I would think copper pipe and eyelet type screws are not approved methods of wire supports. The 2nd picture runs perpendiclar to sub floor and it gets worse. I am glad I looked in an access behind a fireplace over a toilet and under a shelf.(Need to make an appointment with Chiropractician as my body is not meant to be in a position like that)
What is the approved method for running wires parellel to joists? I have seen on board but the name escapes me. (Raceway)!!
Wires could be secured using properly sized staples. Some staples are good for up to 2 flat cables under one staple. Another method, and the one that I prefer, is something like the 3M stak-it. Less nailing than staples and it maintains spacing better for air circulation.

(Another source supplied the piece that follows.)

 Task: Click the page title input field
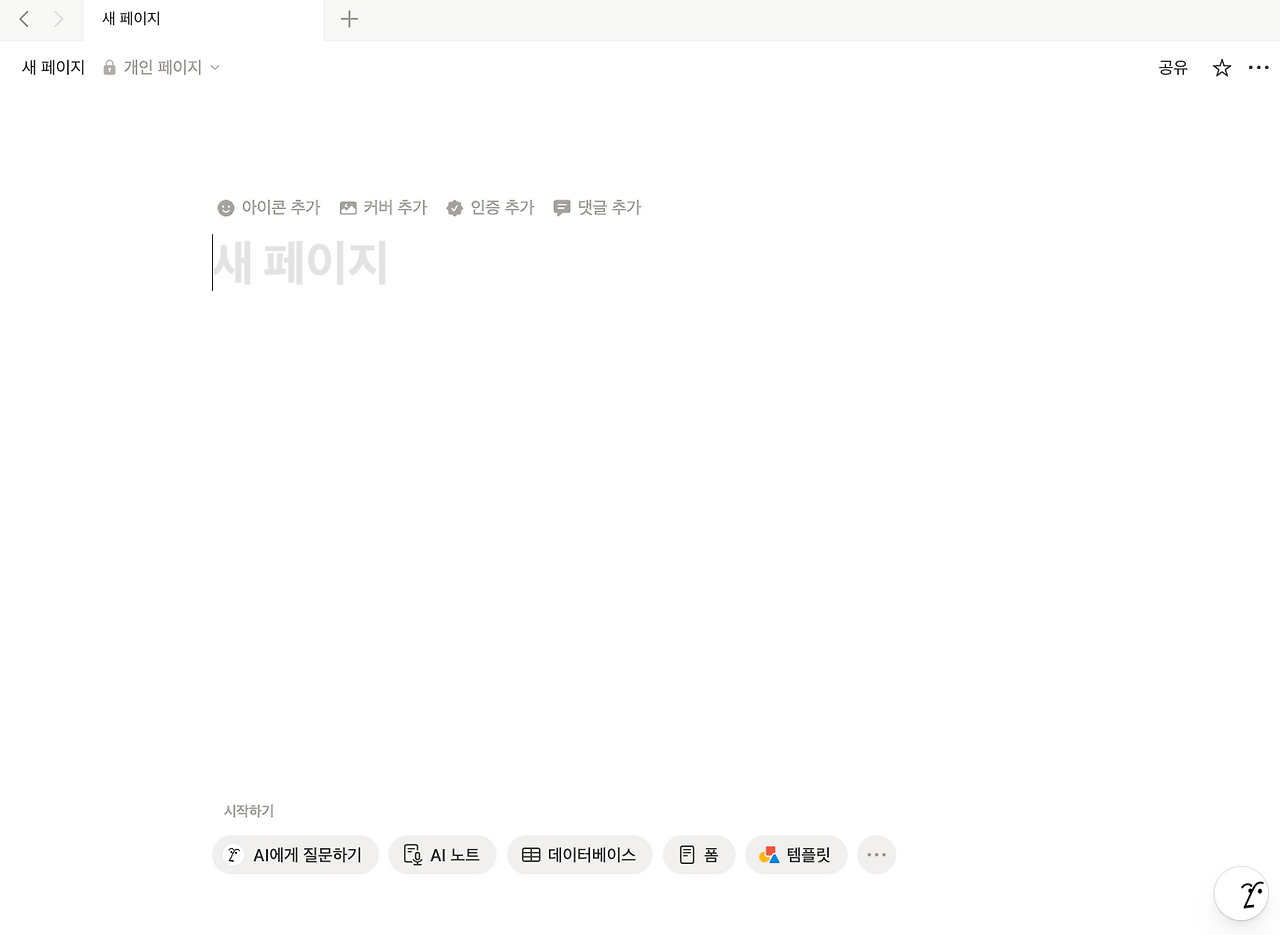click(x=300, y=262)
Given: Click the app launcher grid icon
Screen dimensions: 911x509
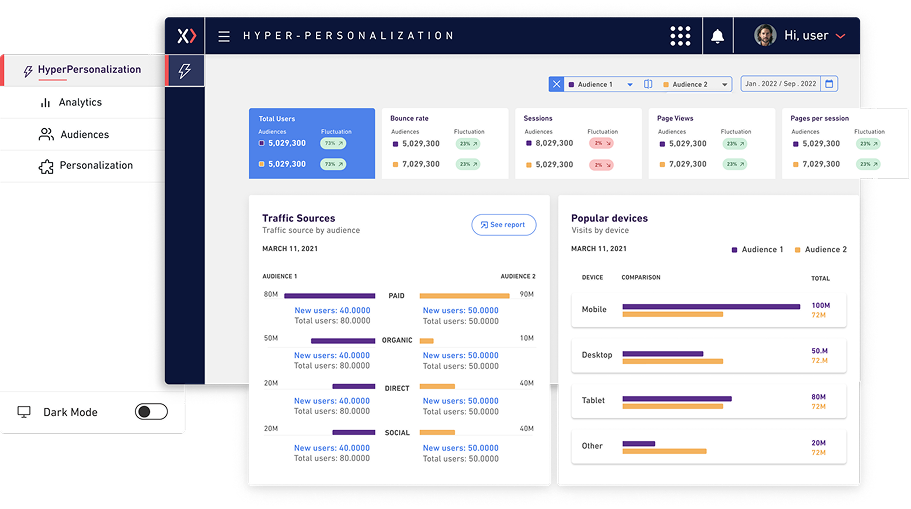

Thats a different application( refering directly to Jeff’s reply only )…If the conductors are within a cable that run into the panel no group identification is required. If they still choose to do it so be it but not a code requirement. If you have a conduit or raceway that has multi-wire branch circuits within it in the 2008 NEC you would need to identify them as a grouping to their respected grounded conductor. If the conduit only has one set of multi-wire branch circuits then it is obvious and no grouping is required. Just remember, this new requirement does not apply to cables and it NEW for 2008 so probably wont apply to alot of HI situations unless it is a new home and in chicago…lol
Here…since I am the Cut and Paste King…I will give you some from the NEC.
**The ungrounded and grounded conductors
of each multiwire branch circuit shall be grouped by wire
ties or similar means in at least one location within the
panelboard or other point of origination.
Exception: The requirement for grouping shall not apply if the circuit enters from a cable or raceway unique to the circuit that makes the grouping obvious.
So basically cables do not apply and if it is a raceway with only one set of multi-wire branch circuits within it then it still does not apply. Hope that was somewhat helpful and not confusing.
Oh…BTW. The other issue that comes up with that application since we can’t see it all is the bundling issue. Basically, if the conductors run more than 24 inches bundled then ampacity adjustments should take place…
From what I see ( and can’t really tell very well ) I see 5 12-2’s maybe but could be a few 12-3’s in their. The number of CCC’s would be 10 if we took the assumption of 5 12-2’s. If we look at table 310.15(B)(2)(a) an adjustment of 50% would have to take place. ( again assuming this bundle is run for 24" at least ). Solution, seperate them so they are not bundled more than 24".